If justice delayed is justice denied­, the sisters have every right to be indignant. Tuesday’s hearing was the 67th since the Australian government sought Leifer’s extradition in 2014. By 2016, the case looked dead in the water. Then presiding judge Amnon Cohen suspended the proceedings and lifted Leifer’s home detention order. “We didn’t know what to think at that point,” Meyer says.

Sisters Elly Sapper, left, Dassi Erlich and Nicole Meyer in Melbourne this week. Picture: AAP
Sisters Elly Sapper, left, Dassi Erlich and Nicole Meyer in Melbourne this week. Picture: AAP

The demise

Hubris proved to be her undoing. In May 2017, a smiling Leifer was photographed in the crowd at a religious festival in northern Israel. Child protection advocate Shana Aaronson put a private detective on her tail and captured video of her leading what appeared to be a perfectly full and normal life in the ultra-Orthodox enclave of Bnei Brak, where she lived with her sister. Jacob’s ongoing­ absence from the public gallery of the Jerusalem District Court excited speculation that the couple had separated, unusual in their circle.

The Israeli police swooped, charging Leifer with obstruction of justice. When her lawyers sec­ured­ her release from jail, Israeli state prosecutors acting on behalf of the Australian government went to the country’s Sup­reme Court to keep her behind bars as a flight risk, where she remained this week as the last of her defences crumbled. At the same time, the political pressure from Aust­ralia was being ramped up.

Former Victorian Liberal pre­m­ier Ted Baillieu and his Labor successor Dan Andrews are in the sisters’ corner. Malcolm Turnbull as prime minister pressed the case with Netanyahu when he visited Israel in 2017. Australia’s then ambassador­, Dave Sharma, who would win back Turnbull’s Sydney­ seat of Wentworth for the Liberal Party last year, worked hard behind the scenes to keep the extraditi­on in front of Israeli decisio­n-makers.
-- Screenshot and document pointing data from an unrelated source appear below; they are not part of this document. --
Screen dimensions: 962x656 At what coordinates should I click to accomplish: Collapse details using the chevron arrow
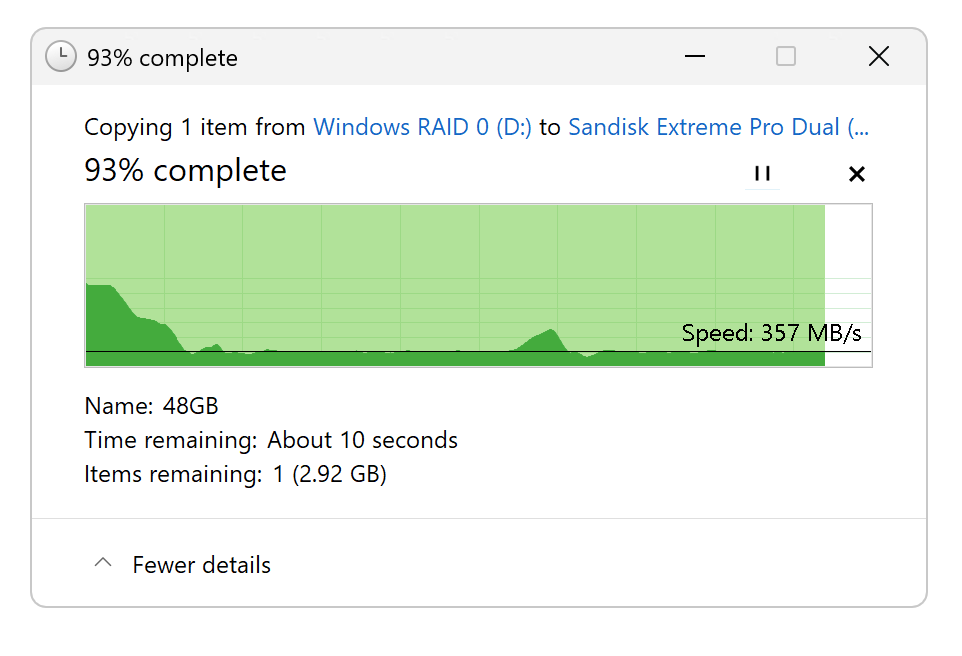pos(102,564)
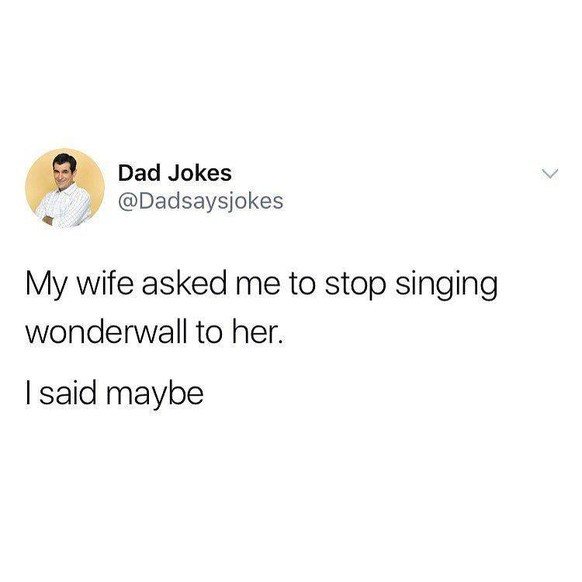Open the Dad Jokes profile picture
582x582 pixels.
pyautogui.click(x=65, y=188)
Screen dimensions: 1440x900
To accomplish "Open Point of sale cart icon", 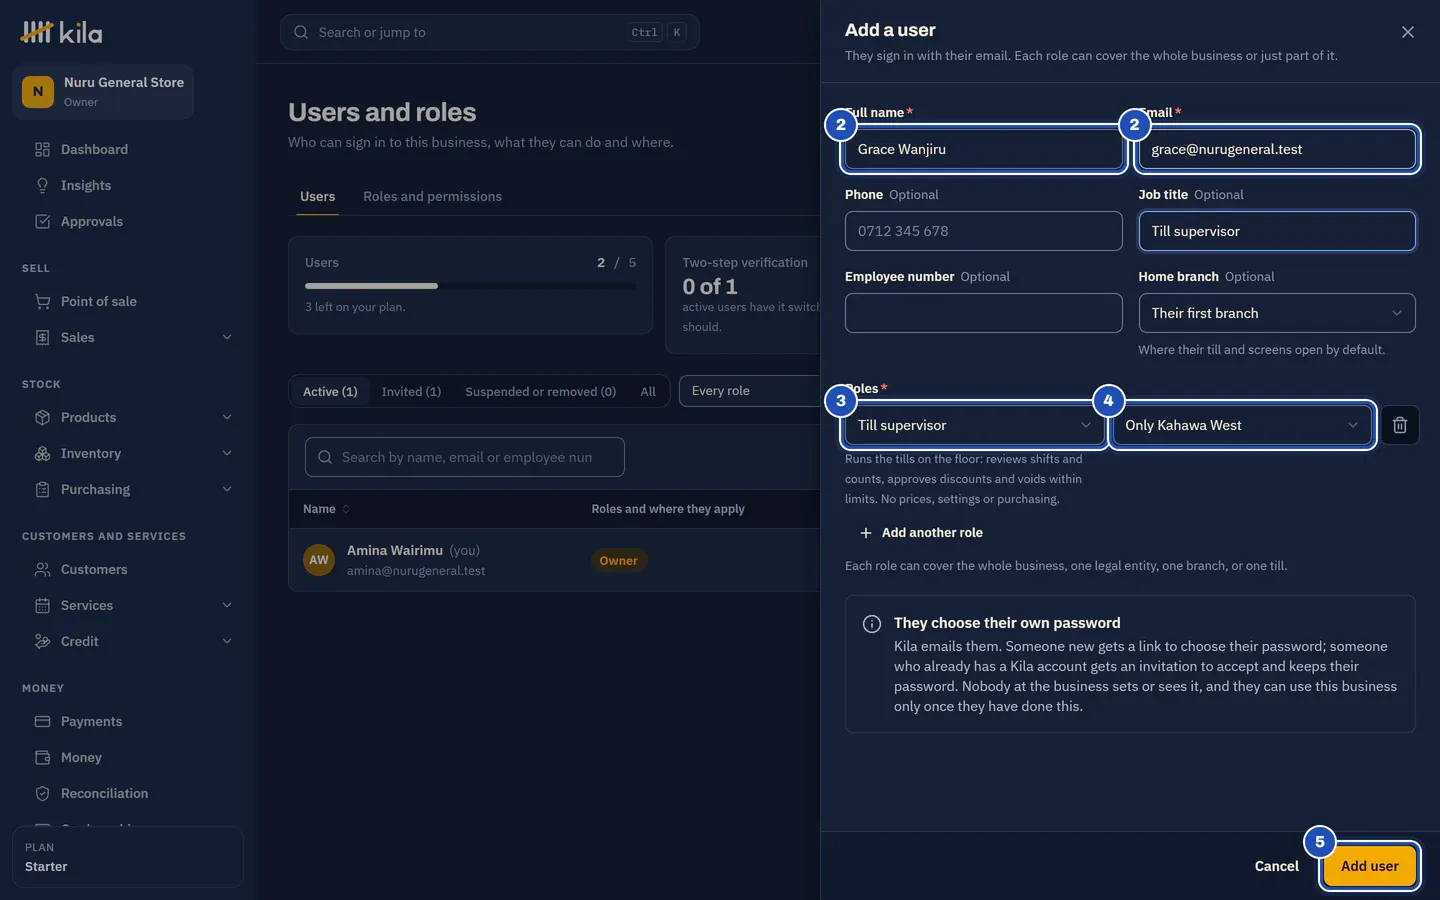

It was the first issue raised when Netanyahu saw a heavyweight Australian dele­gation in his Jerusalem office last October 29 led by Zionist Federation of Australia president Jeremy Leibler. At his side were former PM John Howard, former deputy PM and Labor treasurer Wayne Swan, former Liberal Party leaders Alexander­ Downer and Brendan Nelson, and former Labor min­ister and factional powerbroker Stephen Conroy.

Netanyahu made a crucial pledge: the justice minister would approve the extradition without delay if and when it cleared the courts. “He said, absolutely, ‘we have no desire to keep accused ­pedophiles in this country’,” Leibler says. “He obviously has his polit­ical considerations … but I do ­believe that is the view of the vast majority of decision-makers.”